Re: [PATCH 2/7] guest_memfd: Introduce an object to manage the guest-memfd with RamDiscardManager

Alexey Kardashevskiy <aik@xxxxxxx> · Wed, 15 Jan 2025 15:06:06 +1100

On 10/1/25 17:38, Chenyi Qiang wrote:


On 1/10/2025 8:58 AM, Alexey Kardashevskiy wrote:


On 9/1/25 15:29, Chenyi Qiang wrote:


On 1/9/2025 10:55 AM, Alexey Kardashevskiy wrote:


On 9/1/25 13:11, Chenyi Qiang wrote:


On 1/8/2025 7:20 PM, Alexey Kardashevskiy wrote:


On 8/1/25 21:56, Chenyi Qiang wrote:


On 1/8/2025 12:48 PM, Alexey Kardashevskiy wrote:
On 13/12/24 18:08, Chenyi Qiang wrote:
As the commit 852f0048f3 ("RAMBlock: make guest_memfd require
uncoordinated discard") highlighted, some subsystems like VFIO
might
disable ram block discard. However, guest_memfd relies on the
discard
operation to perform page conversion between private and shared
memory.
This can lead to stale IOMMU mapping issue when assigning a
hardware
device to a confidential VM via shared memory (unprotected memory
pages). Blocking shared page discard can solve this problem, but it
could cause guests to consume twice the memory with VFIO, which is
not
acceptable in some cases. An alternative solution is to convey
other
systems like VFIO to refresh its outdated IOMMU mappings.

RamDiscardManager is an existing concept (used by virtio-mem) to
adjust
VFIO mappings in relation to VM page assignment. Effectively page
conversion is similar to hot-removing a page in one mode and
adding it
back in the other, so the similar work that needs to happen in
response
to virtio-mem changes needs to happen for page conversion events.
Introduce the RamDiscardManager to guest_memfd to achieve it.

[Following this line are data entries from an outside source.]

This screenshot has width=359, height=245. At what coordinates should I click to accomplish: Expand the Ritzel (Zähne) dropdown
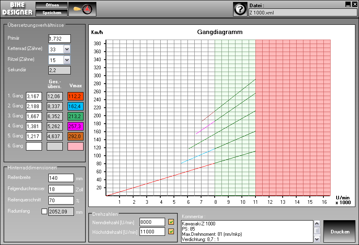[67, 60]
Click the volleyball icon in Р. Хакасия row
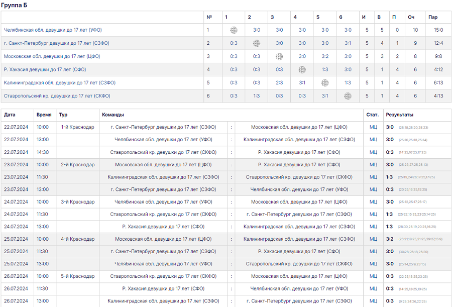This screenshot has width=452, height=307. tap(302, 69)
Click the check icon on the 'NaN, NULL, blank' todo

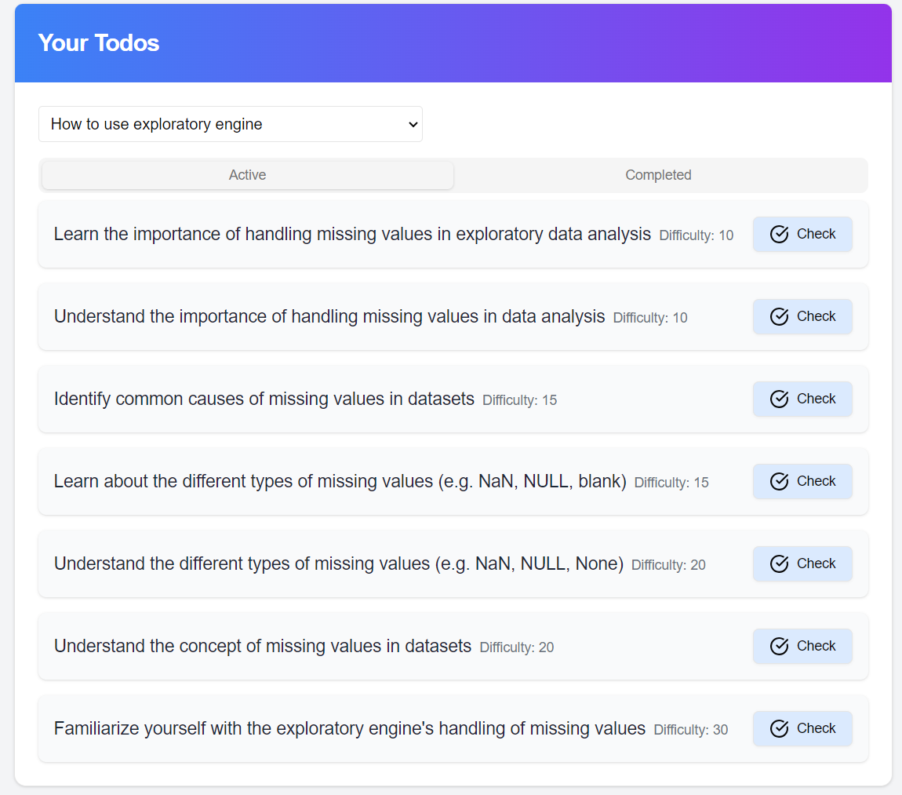[x=779, y=481]
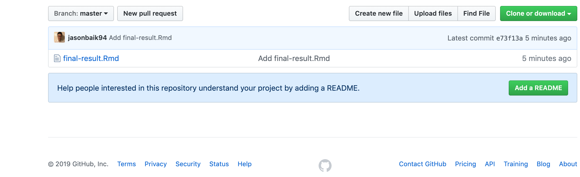Click the GitHub Octocat logo in footer
Image resolution: width=580 pixels, height=177 pixels.
(325, 165)
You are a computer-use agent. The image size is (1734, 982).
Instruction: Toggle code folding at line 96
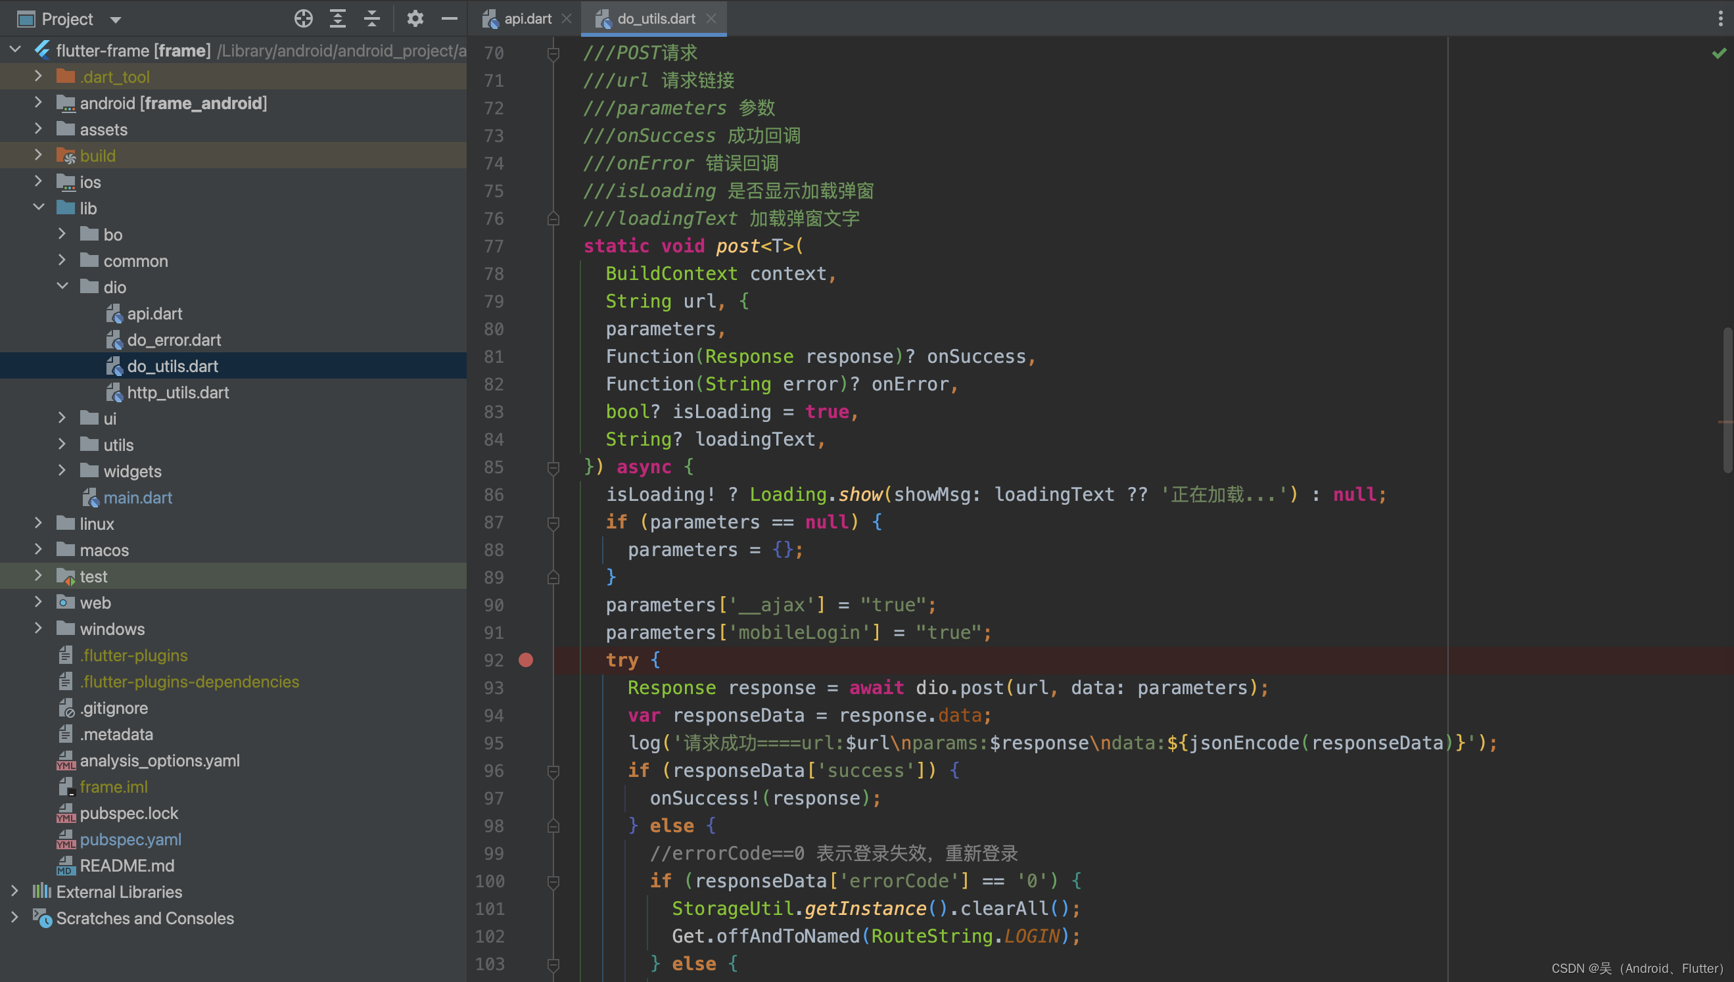coord(553,771)
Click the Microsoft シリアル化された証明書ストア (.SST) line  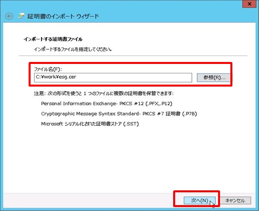click(90, 124)
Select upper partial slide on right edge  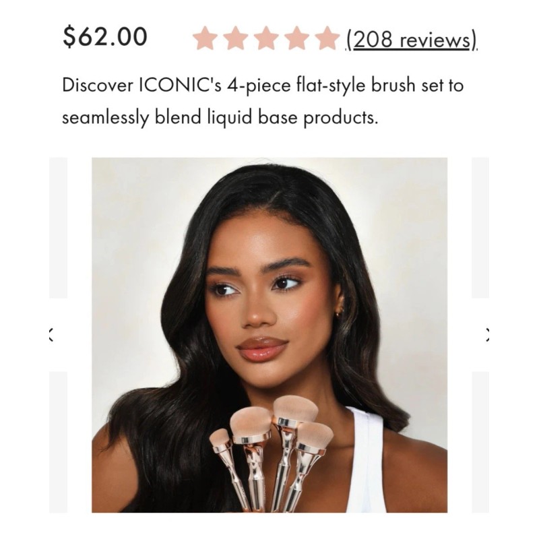(x=480, y=228)
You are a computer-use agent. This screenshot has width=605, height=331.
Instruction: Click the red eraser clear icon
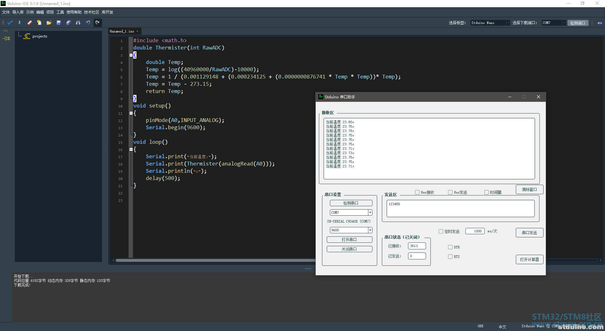30,23
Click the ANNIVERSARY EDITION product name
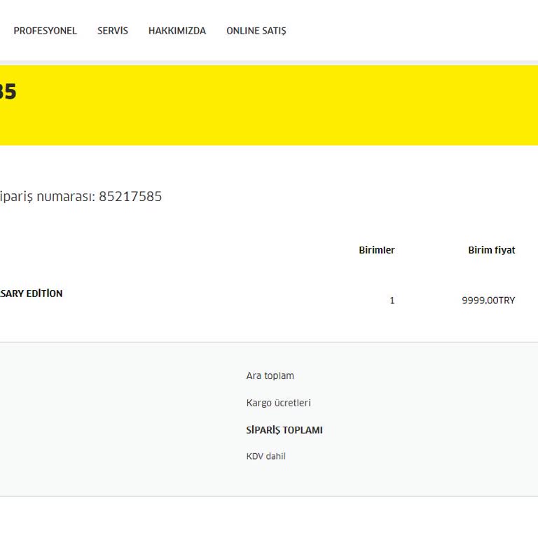 coord(31,294)
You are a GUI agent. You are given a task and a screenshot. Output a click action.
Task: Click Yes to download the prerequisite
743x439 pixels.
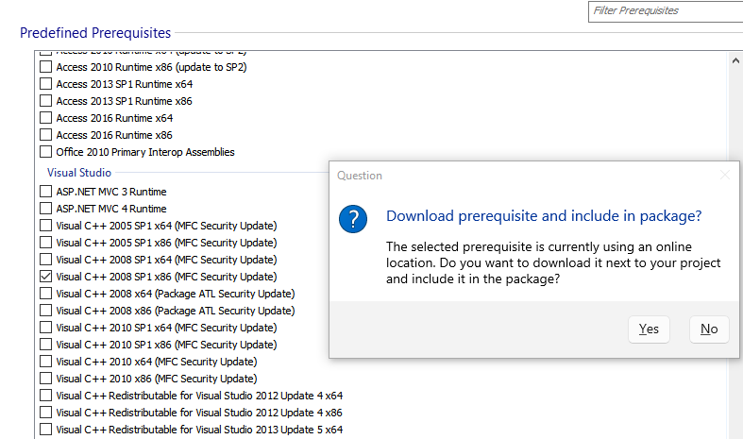(649, 329)
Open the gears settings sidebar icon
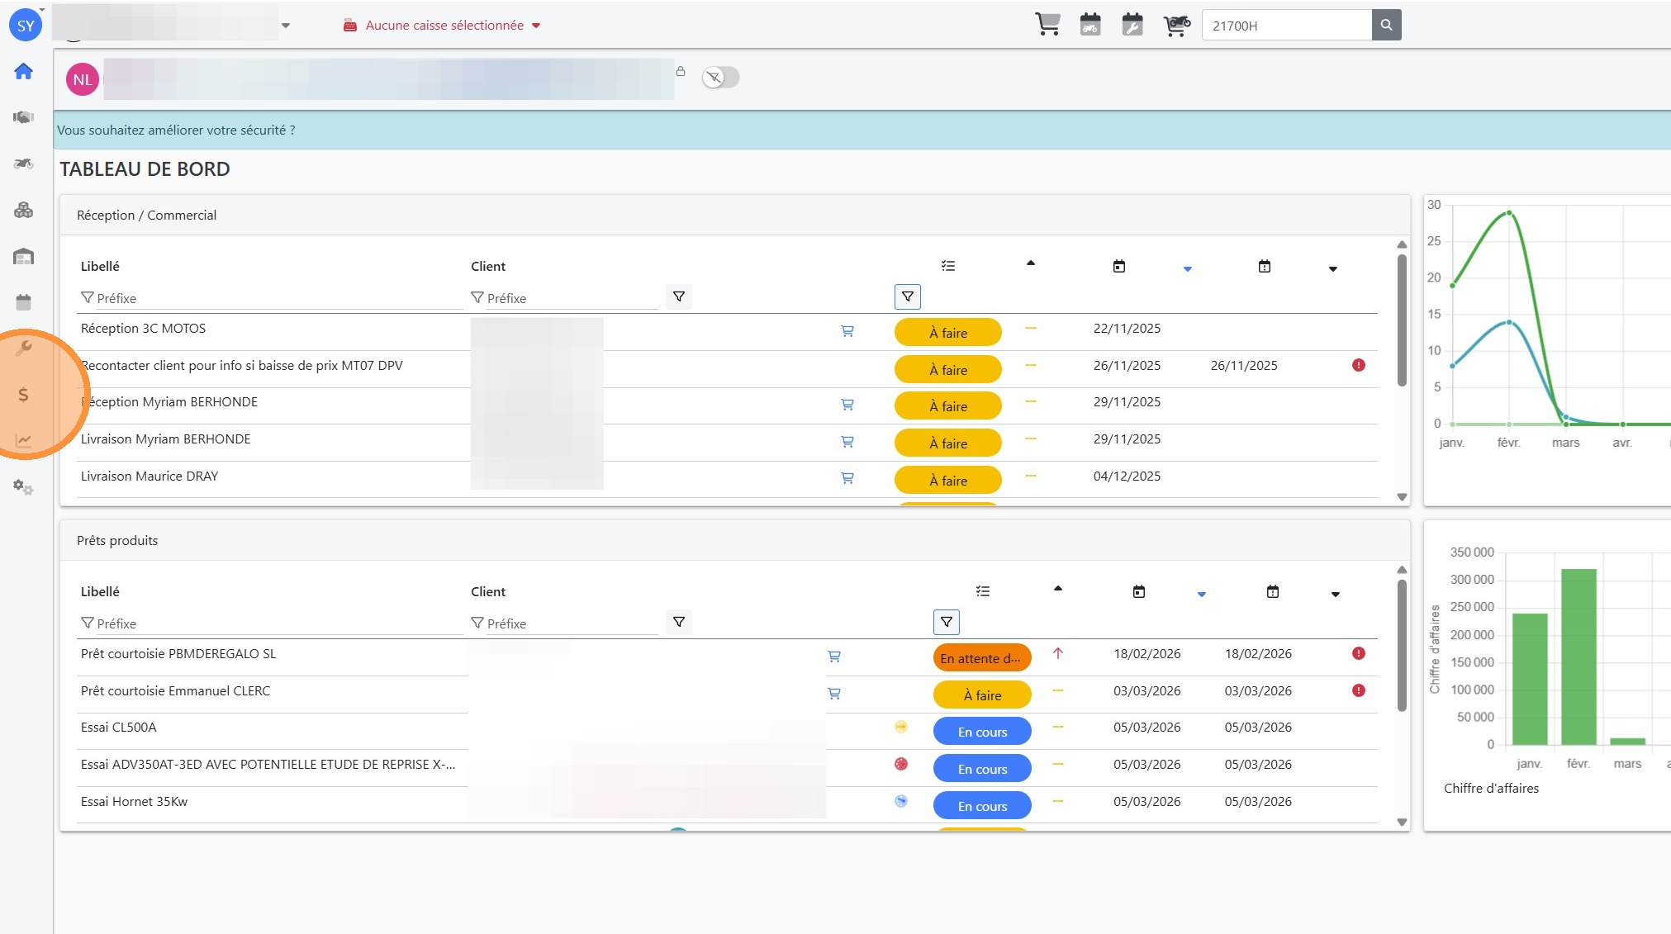Screen dimensions: 1671x934 pyautogui.click(x=23, y=487)
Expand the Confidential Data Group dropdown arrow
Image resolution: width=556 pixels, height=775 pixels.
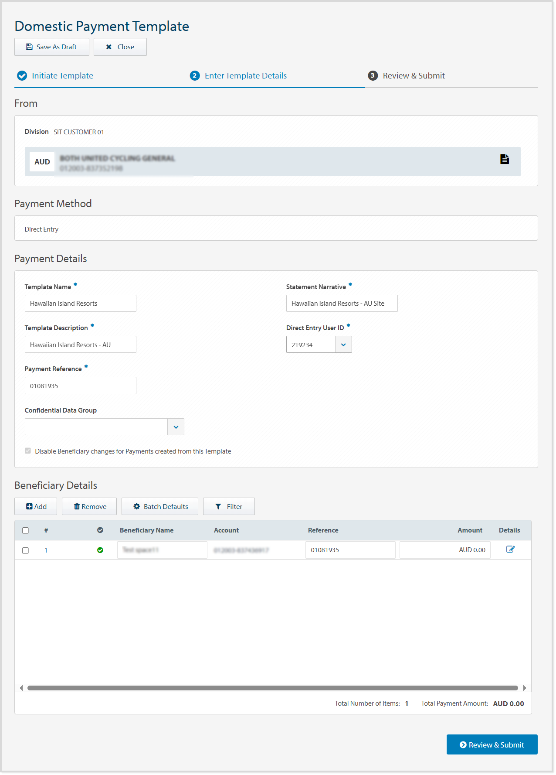(x=176, y=427)
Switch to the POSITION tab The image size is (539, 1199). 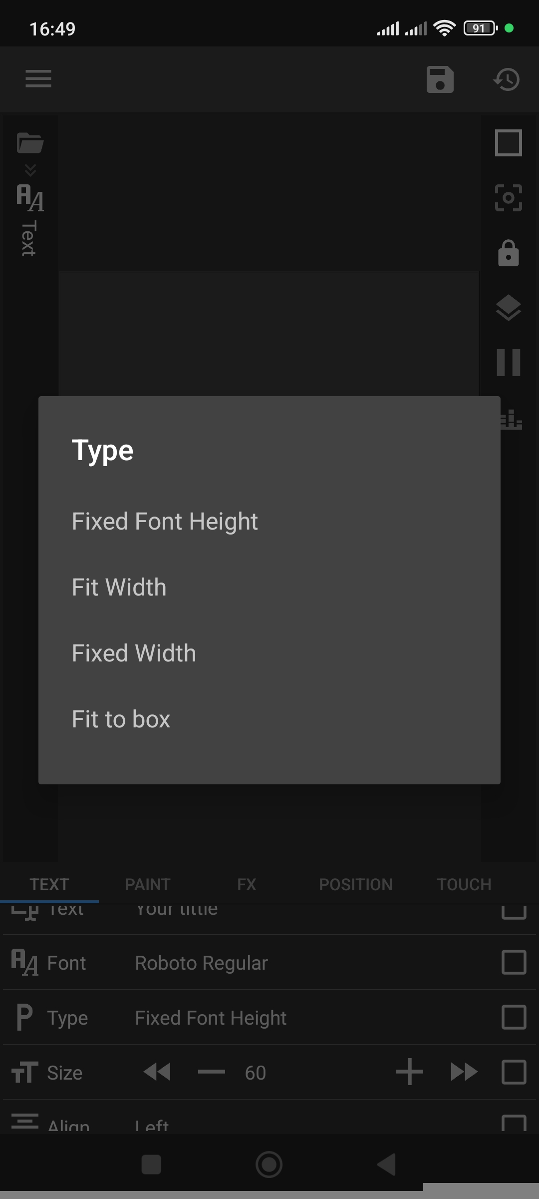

However, guest_memfd is not an object so it cannot directly
implement
the RamDiscardManager interface.

One solution is to implement the interface in HostMemoryBackend.
Any

This sounds about right.

btw I am using this for ages:

https://github.com/aik/qemu/commit/3663f889883d4aebbeb0e4422f7be5e357e2ee46

but I am not sure if this ever saw the light of the day, did not it?
(ironically I am using it as a base for encrypted DMA :) )

Yeah, we are doing the same work. I saw a solution from Michael long
time ago (when there was still
a dedicated hostmem-memfd-private backend for restrictedmem/gmem)
(https://github.com/AMDESE/qemu/commit/3bf5255fc48d648724d66410485081ace41d8ee6)

For your patch, it only implement the interface for
HostMemoryBackendMemfd. Maybe it is more appropriate to implement it for
the parent object HostMemoryBackend, because besides the
MEMORY_BACKEND_MEMFD, other backend types like MEMORY_BACKEND_RAM and
MEMORY_BACKEND_FILE can also be guest_memfd-backed.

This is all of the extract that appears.